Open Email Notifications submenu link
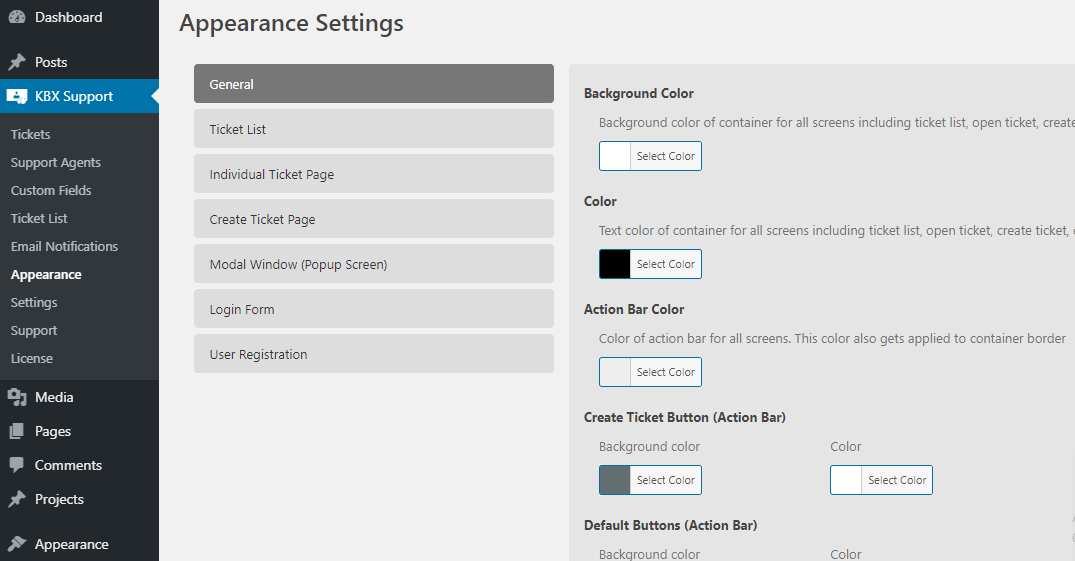 [x=64, y=246]
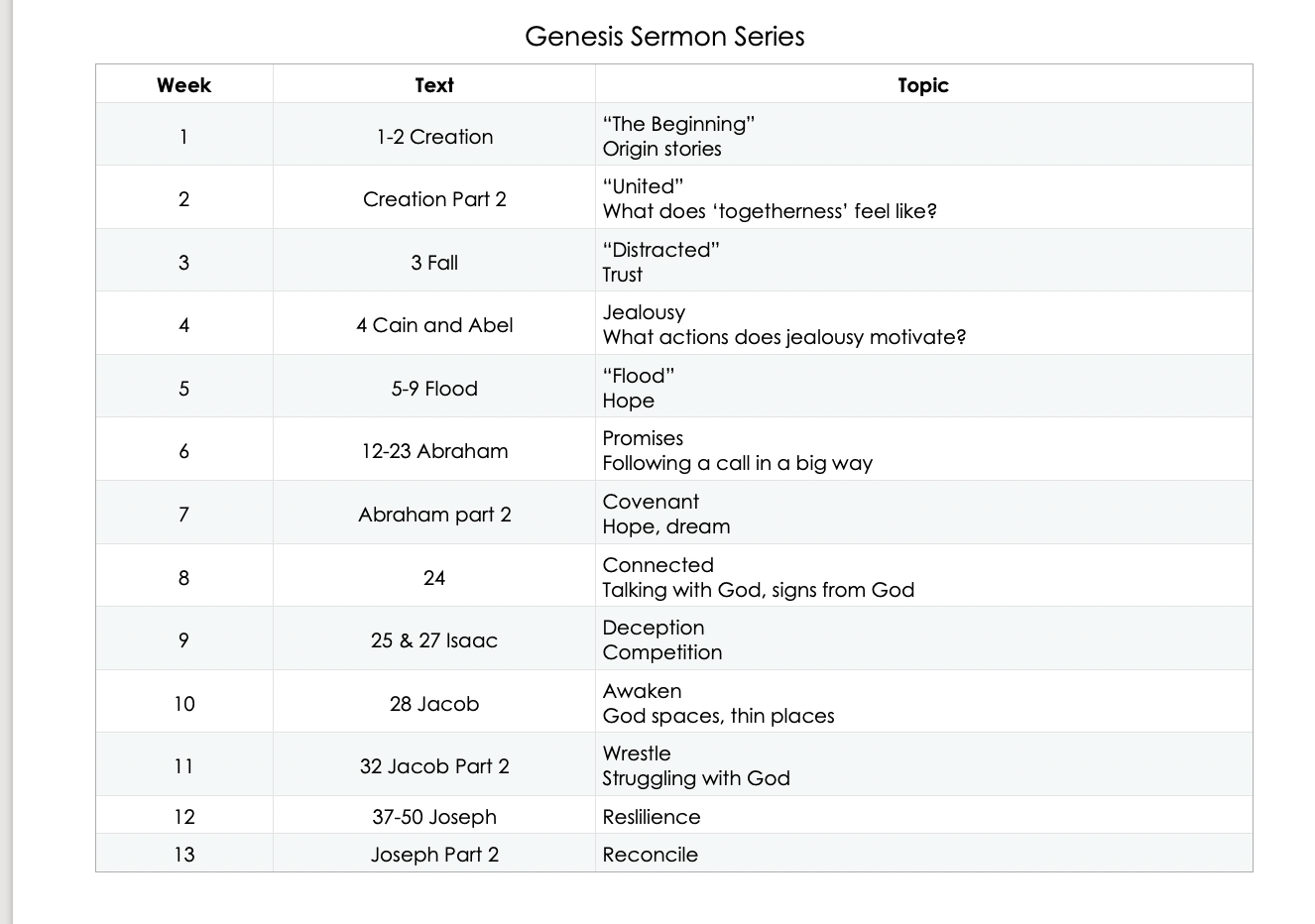Click "God spaces, thin places" text

(x=718, y=716)
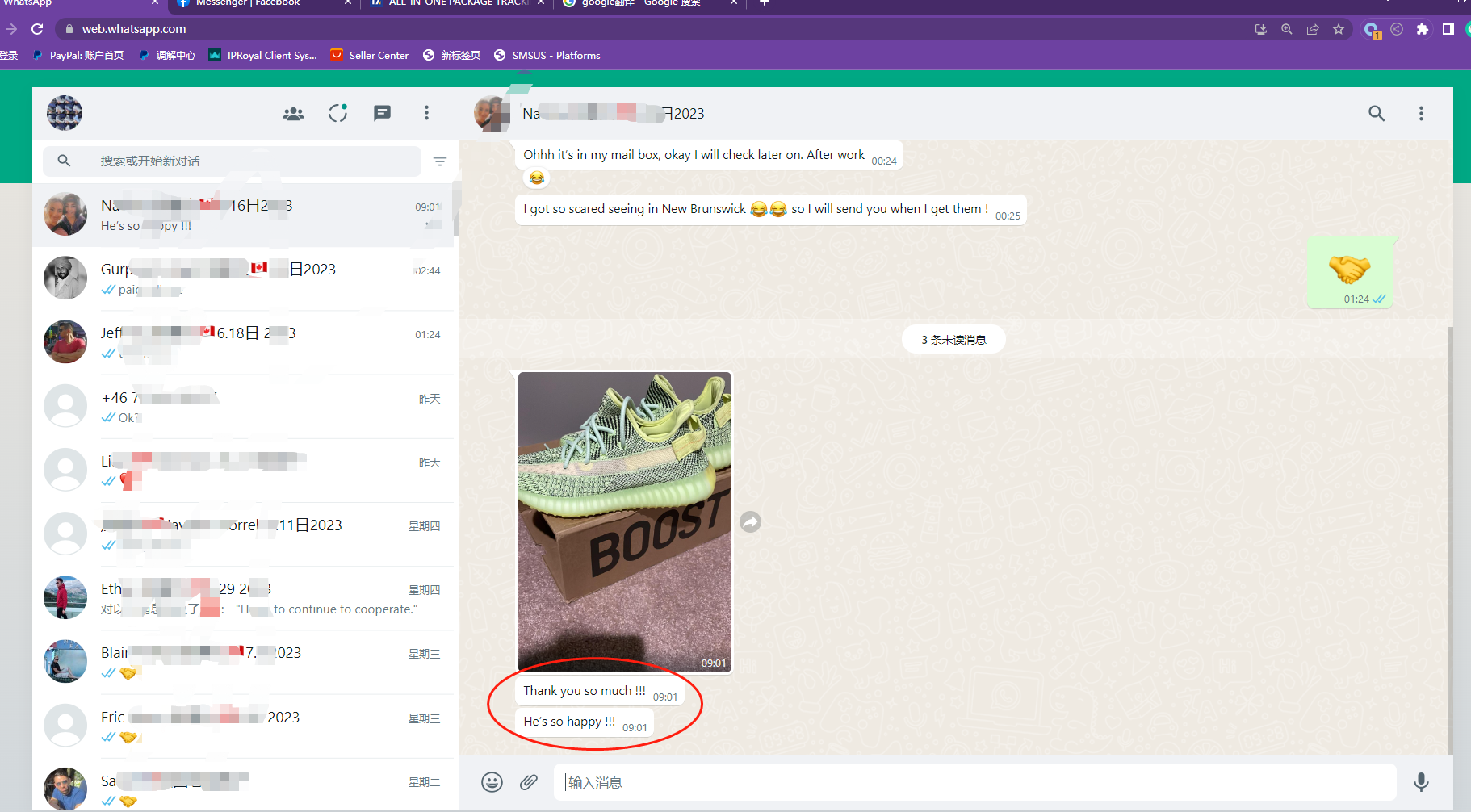Record a voice message with microphone

point(1421,782)
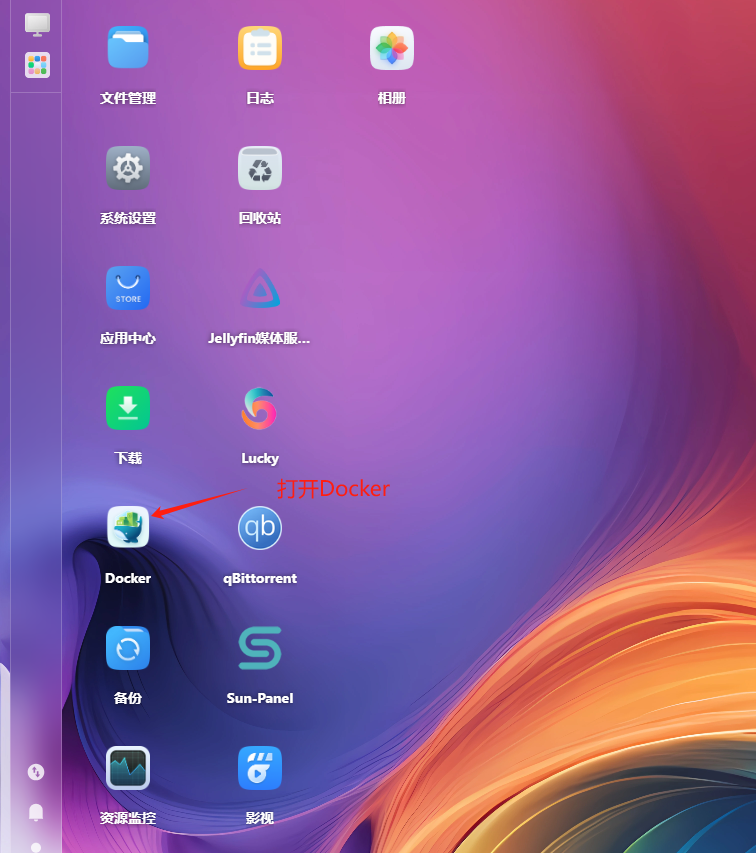
Task: Open the colorful app grid launcher
Action: point(37,65)
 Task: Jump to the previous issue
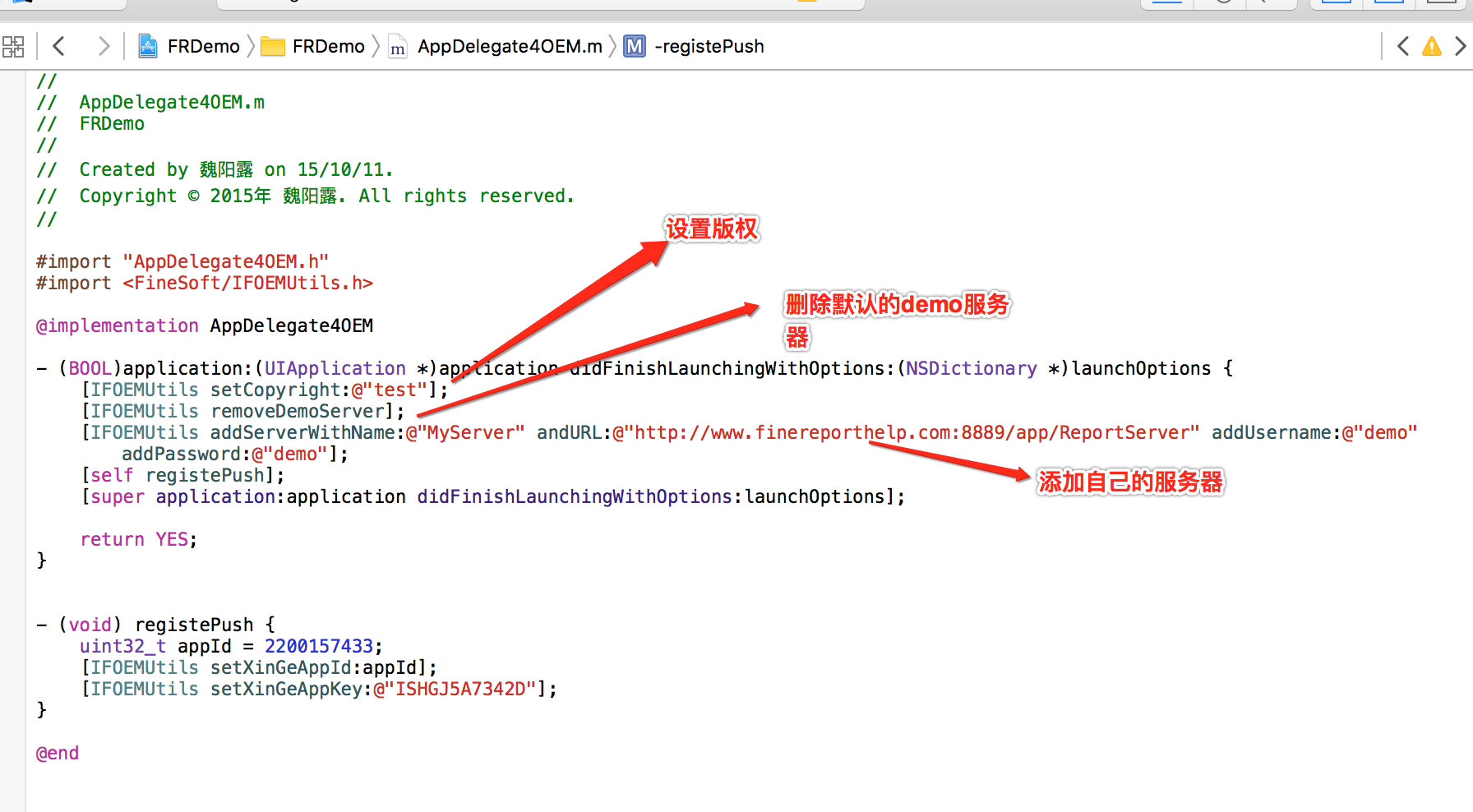click(1403, 46)
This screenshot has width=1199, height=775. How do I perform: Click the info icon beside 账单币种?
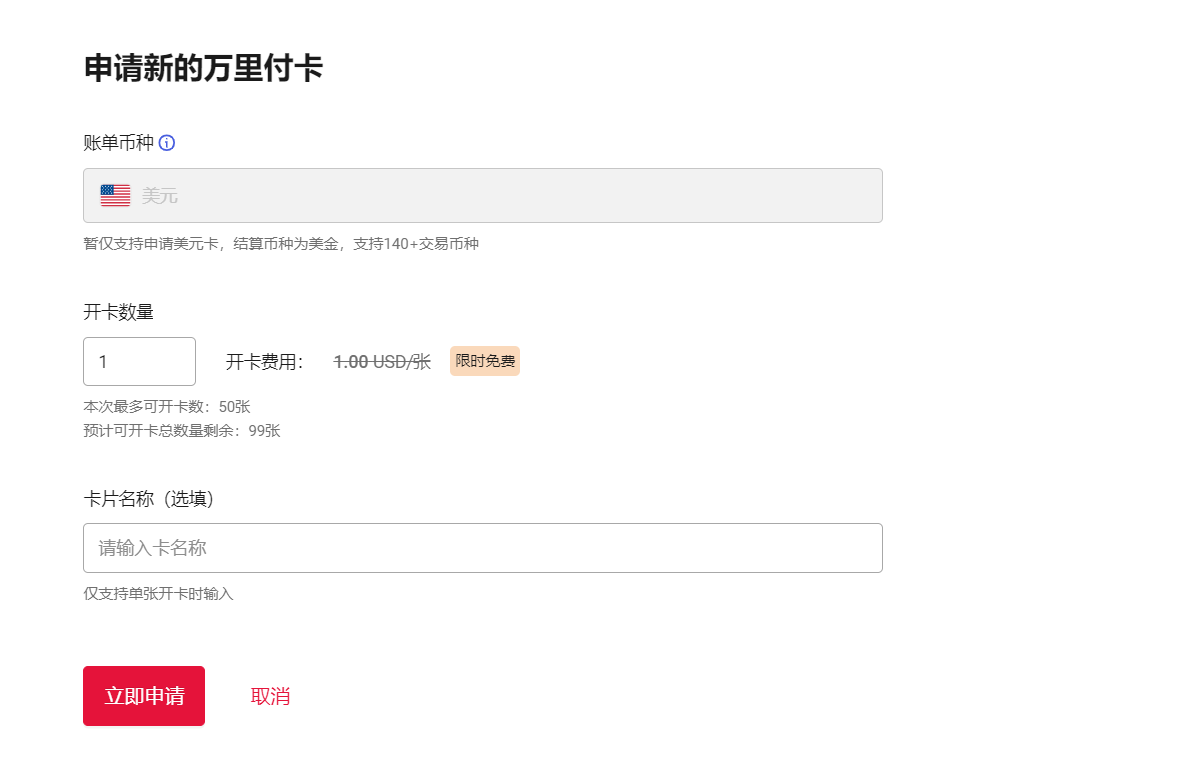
--- --- ---
◆ **TASK PROMPT**: Write the material above out again exactly as it reads, but don't carry over the pictures.

◆ **ANSWER**:
Open Email Notifications submenu link
 [x=64, y=246]
Click "God spaces, thin places" text

(x=718, y=716)
Record a voice message with microphone

point(1421,782)
Task: Open the colorful app grid launcher
Action: point(37,65)
 Task: Jump to the previous issue
click(1403, 46)
This screenshot has width=1199, height=775. How do I perform: Click the info icon beside 账单币种?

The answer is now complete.